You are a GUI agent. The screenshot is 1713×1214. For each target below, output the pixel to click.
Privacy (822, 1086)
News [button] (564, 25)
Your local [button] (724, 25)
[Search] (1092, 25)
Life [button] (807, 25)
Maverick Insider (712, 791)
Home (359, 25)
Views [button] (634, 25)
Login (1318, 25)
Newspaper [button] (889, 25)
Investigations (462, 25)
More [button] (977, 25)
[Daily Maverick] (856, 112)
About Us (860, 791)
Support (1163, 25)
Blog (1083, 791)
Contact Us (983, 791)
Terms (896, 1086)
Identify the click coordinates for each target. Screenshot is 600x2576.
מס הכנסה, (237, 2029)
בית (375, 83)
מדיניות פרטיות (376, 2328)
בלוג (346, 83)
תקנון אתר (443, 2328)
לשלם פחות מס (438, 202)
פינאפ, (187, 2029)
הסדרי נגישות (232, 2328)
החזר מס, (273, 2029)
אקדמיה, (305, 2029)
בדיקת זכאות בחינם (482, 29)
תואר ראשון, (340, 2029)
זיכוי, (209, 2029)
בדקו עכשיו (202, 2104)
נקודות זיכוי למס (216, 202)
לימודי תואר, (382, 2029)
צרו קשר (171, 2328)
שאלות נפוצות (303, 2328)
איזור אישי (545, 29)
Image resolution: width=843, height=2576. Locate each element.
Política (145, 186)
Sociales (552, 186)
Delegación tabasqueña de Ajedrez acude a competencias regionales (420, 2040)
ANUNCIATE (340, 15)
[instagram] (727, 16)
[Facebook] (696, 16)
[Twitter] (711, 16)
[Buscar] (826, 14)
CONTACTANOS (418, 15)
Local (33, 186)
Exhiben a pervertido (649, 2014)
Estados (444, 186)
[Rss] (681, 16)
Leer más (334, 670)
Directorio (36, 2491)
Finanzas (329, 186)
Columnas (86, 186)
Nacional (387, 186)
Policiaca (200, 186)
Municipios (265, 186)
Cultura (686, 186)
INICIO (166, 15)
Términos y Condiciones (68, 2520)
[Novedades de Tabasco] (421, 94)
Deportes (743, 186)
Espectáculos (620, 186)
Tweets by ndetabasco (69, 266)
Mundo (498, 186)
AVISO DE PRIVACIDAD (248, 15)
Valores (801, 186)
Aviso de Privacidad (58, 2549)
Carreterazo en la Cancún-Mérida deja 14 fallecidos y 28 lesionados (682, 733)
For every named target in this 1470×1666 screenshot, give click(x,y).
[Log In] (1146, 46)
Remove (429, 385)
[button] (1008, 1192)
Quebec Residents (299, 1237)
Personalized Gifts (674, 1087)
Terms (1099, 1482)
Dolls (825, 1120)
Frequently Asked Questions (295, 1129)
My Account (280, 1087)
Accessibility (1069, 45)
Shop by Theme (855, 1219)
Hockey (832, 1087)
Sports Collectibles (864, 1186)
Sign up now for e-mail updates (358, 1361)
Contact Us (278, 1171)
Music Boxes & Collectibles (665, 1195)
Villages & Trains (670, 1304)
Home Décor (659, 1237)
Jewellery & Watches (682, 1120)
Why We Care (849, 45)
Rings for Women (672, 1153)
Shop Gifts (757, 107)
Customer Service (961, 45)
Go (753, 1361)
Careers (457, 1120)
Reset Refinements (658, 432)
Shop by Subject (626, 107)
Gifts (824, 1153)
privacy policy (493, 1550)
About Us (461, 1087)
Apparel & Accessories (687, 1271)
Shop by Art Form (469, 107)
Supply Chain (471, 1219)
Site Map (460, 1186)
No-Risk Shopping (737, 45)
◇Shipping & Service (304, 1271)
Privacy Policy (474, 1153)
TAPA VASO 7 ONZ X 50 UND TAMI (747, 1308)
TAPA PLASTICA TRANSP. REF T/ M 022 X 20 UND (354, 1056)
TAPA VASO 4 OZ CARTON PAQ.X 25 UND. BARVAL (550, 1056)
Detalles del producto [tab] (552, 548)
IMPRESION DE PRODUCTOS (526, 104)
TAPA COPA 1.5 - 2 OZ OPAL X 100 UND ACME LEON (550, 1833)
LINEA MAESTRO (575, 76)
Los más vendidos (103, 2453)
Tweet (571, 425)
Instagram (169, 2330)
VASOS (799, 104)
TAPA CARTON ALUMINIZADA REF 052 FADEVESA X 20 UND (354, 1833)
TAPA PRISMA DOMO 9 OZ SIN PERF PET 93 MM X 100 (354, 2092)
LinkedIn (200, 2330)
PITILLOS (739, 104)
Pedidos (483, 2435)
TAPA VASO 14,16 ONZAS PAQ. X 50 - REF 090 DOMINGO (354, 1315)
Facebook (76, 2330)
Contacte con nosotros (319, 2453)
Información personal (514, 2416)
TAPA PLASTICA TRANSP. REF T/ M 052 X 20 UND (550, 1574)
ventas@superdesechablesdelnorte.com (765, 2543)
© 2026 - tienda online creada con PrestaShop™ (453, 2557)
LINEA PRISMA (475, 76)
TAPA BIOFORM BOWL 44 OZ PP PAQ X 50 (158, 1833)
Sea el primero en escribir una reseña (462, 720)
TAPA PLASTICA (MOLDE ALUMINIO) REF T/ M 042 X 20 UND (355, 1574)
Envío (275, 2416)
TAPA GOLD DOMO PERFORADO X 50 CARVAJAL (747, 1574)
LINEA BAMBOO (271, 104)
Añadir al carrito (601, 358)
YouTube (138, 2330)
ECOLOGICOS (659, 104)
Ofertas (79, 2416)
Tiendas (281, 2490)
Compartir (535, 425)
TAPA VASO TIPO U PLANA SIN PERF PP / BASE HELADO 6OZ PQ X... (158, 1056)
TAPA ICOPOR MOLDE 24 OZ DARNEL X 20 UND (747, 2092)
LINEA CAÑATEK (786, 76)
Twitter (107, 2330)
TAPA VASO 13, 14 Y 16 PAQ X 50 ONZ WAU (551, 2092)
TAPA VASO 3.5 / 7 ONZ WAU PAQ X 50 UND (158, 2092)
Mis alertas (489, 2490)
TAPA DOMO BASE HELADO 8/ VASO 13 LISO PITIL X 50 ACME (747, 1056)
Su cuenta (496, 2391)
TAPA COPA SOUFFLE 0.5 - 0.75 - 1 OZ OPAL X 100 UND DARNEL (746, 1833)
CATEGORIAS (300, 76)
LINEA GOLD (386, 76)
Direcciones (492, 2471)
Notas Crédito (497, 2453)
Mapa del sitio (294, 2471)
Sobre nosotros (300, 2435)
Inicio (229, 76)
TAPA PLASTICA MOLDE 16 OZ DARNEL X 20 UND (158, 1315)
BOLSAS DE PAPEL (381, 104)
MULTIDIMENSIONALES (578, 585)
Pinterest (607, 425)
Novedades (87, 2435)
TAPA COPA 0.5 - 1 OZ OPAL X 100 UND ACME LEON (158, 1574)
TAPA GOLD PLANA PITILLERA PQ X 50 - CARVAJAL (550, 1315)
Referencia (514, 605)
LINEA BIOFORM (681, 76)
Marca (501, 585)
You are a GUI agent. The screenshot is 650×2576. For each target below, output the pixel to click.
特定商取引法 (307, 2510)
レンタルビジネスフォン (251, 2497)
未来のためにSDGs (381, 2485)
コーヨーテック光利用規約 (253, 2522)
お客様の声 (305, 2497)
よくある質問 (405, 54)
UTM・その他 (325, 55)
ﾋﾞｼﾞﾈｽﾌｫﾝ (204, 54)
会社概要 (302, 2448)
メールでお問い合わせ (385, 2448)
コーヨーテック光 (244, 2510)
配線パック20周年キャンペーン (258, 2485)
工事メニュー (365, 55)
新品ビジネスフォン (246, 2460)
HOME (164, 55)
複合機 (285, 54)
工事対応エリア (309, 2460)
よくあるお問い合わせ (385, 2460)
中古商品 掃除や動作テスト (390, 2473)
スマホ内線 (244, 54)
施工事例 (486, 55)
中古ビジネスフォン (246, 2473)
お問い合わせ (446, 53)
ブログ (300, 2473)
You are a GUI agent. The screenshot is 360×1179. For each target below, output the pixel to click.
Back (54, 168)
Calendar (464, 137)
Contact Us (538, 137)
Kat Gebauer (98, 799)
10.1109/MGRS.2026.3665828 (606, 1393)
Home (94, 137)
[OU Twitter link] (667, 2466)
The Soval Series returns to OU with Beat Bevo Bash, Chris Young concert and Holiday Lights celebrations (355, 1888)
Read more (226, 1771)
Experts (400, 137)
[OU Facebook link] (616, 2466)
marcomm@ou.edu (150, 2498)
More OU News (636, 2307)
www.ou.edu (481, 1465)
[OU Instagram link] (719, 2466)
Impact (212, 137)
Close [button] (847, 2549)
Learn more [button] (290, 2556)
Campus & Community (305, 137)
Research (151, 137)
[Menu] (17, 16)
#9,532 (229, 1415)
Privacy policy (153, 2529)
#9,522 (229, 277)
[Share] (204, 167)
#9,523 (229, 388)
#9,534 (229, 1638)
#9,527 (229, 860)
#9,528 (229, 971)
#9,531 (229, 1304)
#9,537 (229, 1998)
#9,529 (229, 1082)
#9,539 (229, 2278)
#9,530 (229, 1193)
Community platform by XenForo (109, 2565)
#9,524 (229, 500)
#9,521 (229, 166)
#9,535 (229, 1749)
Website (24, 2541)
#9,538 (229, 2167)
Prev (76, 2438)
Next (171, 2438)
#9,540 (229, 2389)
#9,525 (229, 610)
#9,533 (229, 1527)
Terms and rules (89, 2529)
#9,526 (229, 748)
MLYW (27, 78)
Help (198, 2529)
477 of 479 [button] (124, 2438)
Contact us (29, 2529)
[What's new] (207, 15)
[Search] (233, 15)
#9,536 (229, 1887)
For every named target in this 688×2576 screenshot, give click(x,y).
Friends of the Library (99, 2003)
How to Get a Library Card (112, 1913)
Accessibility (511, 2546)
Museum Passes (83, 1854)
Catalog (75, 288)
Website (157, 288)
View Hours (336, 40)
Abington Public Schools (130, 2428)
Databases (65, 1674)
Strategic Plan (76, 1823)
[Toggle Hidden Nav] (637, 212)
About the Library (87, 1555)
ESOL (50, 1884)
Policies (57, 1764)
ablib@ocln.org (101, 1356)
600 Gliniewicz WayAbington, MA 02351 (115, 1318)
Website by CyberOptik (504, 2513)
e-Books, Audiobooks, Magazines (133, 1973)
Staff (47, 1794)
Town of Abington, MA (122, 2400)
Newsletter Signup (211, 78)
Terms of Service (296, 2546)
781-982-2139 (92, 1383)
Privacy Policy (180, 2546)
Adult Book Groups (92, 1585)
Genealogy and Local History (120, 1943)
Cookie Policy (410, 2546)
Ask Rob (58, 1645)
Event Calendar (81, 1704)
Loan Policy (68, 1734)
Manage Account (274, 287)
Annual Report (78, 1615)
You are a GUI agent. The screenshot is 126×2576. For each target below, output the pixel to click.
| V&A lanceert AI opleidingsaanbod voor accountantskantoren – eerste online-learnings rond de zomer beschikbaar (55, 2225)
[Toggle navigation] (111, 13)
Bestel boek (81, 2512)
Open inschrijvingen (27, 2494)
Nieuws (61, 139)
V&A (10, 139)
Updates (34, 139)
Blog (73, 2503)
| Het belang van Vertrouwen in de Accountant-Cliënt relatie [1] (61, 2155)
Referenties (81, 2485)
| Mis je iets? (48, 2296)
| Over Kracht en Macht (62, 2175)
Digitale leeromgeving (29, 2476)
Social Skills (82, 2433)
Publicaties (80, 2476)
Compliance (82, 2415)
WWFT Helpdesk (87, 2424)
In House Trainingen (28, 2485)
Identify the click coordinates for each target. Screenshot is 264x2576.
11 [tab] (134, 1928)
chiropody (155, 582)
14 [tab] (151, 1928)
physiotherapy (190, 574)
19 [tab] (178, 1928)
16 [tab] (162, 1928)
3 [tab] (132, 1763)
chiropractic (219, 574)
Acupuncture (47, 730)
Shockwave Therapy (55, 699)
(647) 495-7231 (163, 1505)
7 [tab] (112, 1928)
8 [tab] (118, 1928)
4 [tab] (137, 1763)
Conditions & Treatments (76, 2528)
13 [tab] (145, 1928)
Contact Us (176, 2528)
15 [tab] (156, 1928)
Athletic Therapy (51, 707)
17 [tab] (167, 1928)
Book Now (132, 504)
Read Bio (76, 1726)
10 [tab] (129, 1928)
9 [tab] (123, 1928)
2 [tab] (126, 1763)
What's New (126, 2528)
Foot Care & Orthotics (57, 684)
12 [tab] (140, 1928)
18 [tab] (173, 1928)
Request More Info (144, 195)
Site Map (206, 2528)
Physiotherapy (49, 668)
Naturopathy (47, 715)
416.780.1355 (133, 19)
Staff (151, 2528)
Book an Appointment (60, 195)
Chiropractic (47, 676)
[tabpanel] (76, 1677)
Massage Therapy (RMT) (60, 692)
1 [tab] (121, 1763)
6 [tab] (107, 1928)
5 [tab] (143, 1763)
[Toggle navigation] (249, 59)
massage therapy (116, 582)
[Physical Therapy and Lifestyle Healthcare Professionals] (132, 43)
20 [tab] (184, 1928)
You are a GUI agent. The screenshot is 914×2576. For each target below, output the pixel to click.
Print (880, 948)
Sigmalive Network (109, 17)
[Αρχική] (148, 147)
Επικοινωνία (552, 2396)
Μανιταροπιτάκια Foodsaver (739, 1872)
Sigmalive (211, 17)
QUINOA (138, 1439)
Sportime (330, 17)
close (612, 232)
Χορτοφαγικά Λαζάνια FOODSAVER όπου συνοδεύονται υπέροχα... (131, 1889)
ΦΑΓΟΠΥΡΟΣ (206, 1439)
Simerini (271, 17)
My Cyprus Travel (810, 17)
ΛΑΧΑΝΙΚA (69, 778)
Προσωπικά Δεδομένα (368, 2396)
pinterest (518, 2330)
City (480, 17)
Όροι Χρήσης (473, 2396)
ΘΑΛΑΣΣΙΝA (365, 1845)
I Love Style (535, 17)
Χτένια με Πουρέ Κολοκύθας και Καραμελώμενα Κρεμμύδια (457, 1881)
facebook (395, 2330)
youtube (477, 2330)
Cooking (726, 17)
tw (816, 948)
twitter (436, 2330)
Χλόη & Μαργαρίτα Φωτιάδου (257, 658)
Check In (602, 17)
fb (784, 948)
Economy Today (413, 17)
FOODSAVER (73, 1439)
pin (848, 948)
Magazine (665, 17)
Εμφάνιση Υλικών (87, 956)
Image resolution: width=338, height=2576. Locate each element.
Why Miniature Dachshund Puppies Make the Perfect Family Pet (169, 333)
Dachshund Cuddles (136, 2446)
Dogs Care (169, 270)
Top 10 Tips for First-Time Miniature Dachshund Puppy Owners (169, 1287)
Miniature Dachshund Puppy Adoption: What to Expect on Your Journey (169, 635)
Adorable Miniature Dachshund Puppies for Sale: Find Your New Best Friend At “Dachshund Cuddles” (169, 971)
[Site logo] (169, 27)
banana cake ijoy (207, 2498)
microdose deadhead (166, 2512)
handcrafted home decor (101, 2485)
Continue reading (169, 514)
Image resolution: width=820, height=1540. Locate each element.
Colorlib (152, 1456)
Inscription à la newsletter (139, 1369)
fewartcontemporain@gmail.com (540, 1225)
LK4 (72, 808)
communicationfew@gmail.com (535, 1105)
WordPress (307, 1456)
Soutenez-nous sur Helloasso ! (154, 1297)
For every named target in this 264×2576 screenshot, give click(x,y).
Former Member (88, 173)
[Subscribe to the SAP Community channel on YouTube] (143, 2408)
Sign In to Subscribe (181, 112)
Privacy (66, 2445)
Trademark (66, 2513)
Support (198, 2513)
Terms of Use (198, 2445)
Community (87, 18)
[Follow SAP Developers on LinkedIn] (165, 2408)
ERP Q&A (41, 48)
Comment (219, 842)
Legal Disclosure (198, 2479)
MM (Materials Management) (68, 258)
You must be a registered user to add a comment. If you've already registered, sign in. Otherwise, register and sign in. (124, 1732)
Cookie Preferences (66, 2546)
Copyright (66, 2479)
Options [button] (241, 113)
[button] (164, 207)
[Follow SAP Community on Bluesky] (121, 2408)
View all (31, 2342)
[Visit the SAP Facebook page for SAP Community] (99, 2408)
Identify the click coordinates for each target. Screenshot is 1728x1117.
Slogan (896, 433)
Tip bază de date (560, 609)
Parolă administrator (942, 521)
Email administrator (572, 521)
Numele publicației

☆ ☆ ☆

Your goal:
Take the lines above from the one containing "Personalized Gifts (674, 1087)" to the one containing "Sea el primero" and retype them exactly, both ends included, with nothing added.

Answer section:
Personalized Gifts (674, 1087)
Terms (1099, 1482)
Dolls (825, 1120)
Frequently Asked Questions (295, 1129)
My Account (280, 1087)
Accessibility (1069, 45)
Shop by Theme (855, 1219)
Hockey (832, 1087)
Sports Collectibles (864, 1186)
Sign up now for e-mail updates (358, 1361)
Contact Us (278, 1171)
Music Boxes & Collectibles (665, 1195)
Villages & Trains (670, 1304)
Home Décor (659, 1237)
Jewellery & Watches (682, 1120)
Why We Care (849, 45)
Rings for Women (672, 1153)
Shop Gifts (757, 107)
Customer Service (961, 45)
Go (753, 1361)
Careers (457, 1120)
Reset Refinements (658, 432)
Shop by Subject (626, 107)
Gifts (824, 1153)
privacy policy (493, 1550)
About Us (461, 1087)
Apparel & Accessories (687, 1271)
Shop by Art Form (469, 107)
Supply Chain (471, 1219)
Site Map (460, 1186)
No-Risk Shopping (737, 45)
◇Shipping & Service (304, 1271)
Privacy Policy (474, 1153)
TAPA VASO 7 ONZ X 50 UND TAMI (747, 1308)
TAPA PLASTICA TRANSP. REF T/ M 022 X 20 UND (354, 1056)
TAPA VASO 4 OZ CARTON PAQ.X 25 UND. BARVAL (550, 1056)
Detalles del producto [tab] (552, 548)
IMPRESION DE PRODUCTOS (526, 104)
TAPA COPA 1.5 - 2 OZ OPAL X 100 UND ACME LEON (550, 1833)
LINEA MAESTRO (575, 76)
Los más vendidos (103, 2453)
Tweet (571, 425)
Instagram (169, 2330)
VASOS (799, 104)
TAPA CARTON ALUMINIZADA REF 052 FADEVESA X 20 UND (354, 1833)
TAPA PRISMA DOMO 9 OZ SIN PERF PET 93 MM X 100 (354, 2092)
LinkedIn (200, 2330)
PITILLOS (739, 104)
Pedidos (483, 2435)
TAPA VASO 14,16 ONZAS PAQ. X 50 - REF 090 DOMINGO (354, 1315)
Facebook (76, 2330)
Contacte con nosotros (319, 2453)
Información personal (514, 2416)
TAPA PLASTICA TRANSP. REF T/ M 052 X 20 UND (550, 1574)
ventas@superdesechablesdelnorte.com (765, 2543)
© 2026 - tienda online creada con PrestaShop™ (453, 2557)
LINEA PRISMA (475, 76)
TAPA BIOFORM BOWL 44 OZ PP PAQ X 50 (158, 1833)
Sea el primero en escribir una reseña (462, 720)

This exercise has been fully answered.